C-549/23 American Express Europe e.a.

Contentverzamelaar

C-549/23 American Express Europe e.a.

Prejudiciële hofzaak

Zie bijlage voor de verwijzingsuitspraak , en klik hier voor het dossier van het Hof van Justitie (voor zover beschikbaar).

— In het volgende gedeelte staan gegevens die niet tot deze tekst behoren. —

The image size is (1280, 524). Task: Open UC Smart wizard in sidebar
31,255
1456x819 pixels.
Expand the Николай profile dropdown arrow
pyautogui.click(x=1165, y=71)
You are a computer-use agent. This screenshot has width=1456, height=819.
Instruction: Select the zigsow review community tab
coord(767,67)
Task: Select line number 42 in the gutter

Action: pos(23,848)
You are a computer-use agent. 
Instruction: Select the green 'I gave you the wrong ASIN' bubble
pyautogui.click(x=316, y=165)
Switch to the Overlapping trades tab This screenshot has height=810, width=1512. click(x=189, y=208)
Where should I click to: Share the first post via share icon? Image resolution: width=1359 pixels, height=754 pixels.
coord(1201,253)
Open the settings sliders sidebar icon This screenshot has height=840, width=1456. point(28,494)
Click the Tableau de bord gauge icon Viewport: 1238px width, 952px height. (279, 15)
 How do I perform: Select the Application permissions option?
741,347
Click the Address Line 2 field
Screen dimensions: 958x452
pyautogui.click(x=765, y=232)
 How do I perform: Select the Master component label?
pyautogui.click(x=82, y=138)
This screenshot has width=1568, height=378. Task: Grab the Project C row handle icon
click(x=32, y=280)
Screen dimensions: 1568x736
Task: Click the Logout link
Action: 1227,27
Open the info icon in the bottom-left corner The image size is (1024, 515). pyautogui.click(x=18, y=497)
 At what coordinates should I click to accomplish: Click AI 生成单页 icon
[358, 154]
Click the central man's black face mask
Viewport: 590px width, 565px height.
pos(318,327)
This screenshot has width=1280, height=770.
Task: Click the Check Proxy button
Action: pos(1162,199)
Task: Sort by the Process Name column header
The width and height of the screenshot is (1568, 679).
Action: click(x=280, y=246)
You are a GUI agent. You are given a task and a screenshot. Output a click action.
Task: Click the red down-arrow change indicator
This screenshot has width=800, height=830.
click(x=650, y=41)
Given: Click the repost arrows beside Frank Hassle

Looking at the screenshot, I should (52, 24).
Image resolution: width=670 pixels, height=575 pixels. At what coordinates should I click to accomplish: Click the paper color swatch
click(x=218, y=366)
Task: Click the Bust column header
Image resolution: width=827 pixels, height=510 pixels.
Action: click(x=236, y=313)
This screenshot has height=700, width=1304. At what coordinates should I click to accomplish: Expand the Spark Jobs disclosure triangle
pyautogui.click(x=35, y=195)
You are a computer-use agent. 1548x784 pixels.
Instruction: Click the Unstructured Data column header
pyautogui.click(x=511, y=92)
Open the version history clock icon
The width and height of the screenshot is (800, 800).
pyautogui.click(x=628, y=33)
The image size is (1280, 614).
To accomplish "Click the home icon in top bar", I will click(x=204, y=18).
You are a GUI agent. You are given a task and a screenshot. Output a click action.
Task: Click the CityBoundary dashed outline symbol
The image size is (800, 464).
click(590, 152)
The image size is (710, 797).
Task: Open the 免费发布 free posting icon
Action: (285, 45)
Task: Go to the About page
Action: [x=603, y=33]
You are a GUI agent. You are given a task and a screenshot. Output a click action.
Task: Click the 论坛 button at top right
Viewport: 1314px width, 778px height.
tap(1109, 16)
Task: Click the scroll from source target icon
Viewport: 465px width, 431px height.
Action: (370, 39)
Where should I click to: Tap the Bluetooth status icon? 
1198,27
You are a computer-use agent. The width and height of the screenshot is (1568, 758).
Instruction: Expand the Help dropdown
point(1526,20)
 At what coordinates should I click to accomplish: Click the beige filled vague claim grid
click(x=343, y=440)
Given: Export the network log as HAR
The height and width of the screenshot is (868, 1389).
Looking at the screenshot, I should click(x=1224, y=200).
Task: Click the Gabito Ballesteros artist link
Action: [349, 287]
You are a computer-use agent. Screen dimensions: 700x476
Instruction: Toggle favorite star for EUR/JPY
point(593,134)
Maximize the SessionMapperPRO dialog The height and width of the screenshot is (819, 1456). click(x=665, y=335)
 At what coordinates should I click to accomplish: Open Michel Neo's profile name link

Termijnen: Motivering departement:    27 oktober 2023
Schriftelijke opmerkingen:                    13 december 2023

Trefwoorden: drie- of vierpartijenkaartschema, co-branding partner, afwikkelingsvergoeding, nettocompensatie

Onderwerp: Artikel 4 en 5 van verordening (EU) 2015/751 van het Europees Parlement en de Raad van 29 april 2015 betreffende afwikkelingsvergoedingen voor op kaarten gebaseerde betalingstransacties (de Verordening).

Feiten:

Verzoekende partij American Express Europe S.A. (hierna: “Amex”) exploiteert een driepartijenbetaalkaartschema in de zin van artikel 2, punt 18, van de Verordening. Mastercard Europe S.A. (hierna: “Mastercard”) en Visa Europe Limited (hierna: “Visa”) exploiteren een vierpartijenbetaalkaartschema in de zin van artikel 2, punt 17, van de Verordening. Derde-partij in deze zaak International Card Services B.V. (hierna: “ICS”) treedt op als uitgever in de zin van artikel 2, punt 2, van de Verordening voor zowel Visa als Mastercard. Amex is in 2010 een samenwerking aangegaan met een andere verzoekende partij in deze zaak, Koninklijke Luchtvaart Maatschappij N.V. (hierna: “KLM”) als co-brandingpartner. Zij hebben deze samenwerking voor consumer co-branded kredietkaarten vastgelegd in twee overeenkomsten: een overkoepelende overeenkomst (Framework agreement) en een co-brandingovereenkomst (Consumer Co-Branded Card Agreement) (de overeenkomsten 2010). Amex geeft de co-branded kredietkaarten uit aan consumenten.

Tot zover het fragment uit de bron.